Plan bede wypisywac raczej na biezaco, bo chcialabym rowniez monitorowac ciezar i powtorzenia, a ze wzgledu na nadgodziny, ja na te silowanie wpadam i z niej wypadam, nic nie notujac w trakcie...normalnie zanotowalabym w telefonie, ale jezdze autem.
dietetycznie...wszystko mi sie porozjezdzalo i to najgorszy tydzien odkad zaczelam monitorowac zywienie. W srode zjadlam wieczorem ostatnie kroliczka z czekolady, tylko dlatego, ze byl ostatni, co dalo jakies 500kcal ekstra, a wczoraj nie bylo lepiej: nie wzielam ani nic do jedzenia, ani kasy do pracy i moglam sobie kupic tylko salatke za punkty w supermakecie. Ale, kolezanka miala urodziny i przyniosla torta, w dodatku mamy ekspres do kawy i mleko....

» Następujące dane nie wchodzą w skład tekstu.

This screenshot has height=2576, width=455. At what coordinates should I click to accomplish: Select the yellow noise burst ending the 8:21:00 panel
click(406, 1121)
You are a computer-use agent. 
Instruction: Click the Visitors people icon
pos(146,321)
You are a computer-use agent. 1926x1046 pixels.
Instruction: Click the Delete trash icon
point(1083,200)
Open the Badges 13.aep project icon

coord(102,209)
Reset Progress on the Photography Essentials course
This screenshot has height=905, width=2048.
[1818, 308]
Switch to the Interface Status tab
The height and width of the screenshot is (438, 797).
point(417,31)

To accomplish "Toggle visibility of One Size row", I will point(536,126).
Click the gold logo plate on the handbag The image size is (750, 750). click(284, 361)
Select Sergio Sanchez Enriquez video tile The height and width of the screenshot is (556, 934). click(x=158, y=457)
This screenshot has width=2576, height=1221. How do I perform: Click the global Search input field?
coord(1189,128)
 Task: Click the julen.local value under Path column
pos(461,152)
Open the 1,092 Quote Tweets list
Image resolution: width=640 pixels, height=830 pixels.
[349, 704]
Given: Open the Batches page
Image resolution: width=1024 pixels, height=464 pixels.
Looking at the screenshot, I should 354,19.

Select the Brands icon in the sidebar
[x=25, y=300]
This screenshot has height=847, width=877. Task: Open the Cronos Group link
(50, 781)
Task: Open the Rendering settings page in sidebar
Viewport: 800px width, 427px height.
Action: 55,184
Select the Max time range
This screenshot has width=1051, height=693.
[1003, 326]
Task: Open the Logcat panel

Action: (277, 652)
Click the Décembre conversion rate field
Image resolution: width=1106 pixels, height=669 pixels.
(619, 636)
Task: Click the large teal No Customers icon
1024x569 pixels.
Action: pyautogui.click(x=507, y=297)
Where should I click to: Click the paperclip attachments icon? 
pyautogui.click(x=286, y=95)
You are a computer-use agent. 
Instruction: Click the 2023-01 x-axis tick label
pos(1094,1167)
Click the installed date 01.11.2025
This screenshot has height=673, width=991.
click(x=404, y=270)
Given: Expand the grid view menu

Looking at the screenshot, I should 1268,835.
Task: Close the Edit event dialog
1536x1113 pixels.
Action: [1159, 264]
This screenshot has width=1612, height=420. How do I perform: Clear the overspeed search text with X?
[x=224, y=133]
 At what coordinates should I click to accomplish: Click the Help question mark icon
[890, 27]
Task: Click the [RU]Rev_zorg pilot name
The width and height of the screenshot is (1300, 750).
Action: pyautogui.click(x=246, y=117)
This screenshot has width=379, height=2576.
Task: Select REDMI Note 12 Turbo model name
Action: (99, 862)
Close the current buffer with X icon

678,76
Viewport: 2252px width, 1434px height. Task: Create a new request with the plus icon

Jak przyszlam do domu to bylam juz tak glodna, ze zjadlam miske platkow, jakies orzechy, i duuuzo nalesnikow. Juz mialam isc na calosc, ale sie ogarnelam.
Niema nic gorszego niż bycie więźniem własnej głowy, pędzić za ideałem którego nie istnieje kosztem wszystkiego: zdrowia, relacji przyjacielskich/rodzinnych, kosztem bezcennych minut życia, które nigdy nie wrócą..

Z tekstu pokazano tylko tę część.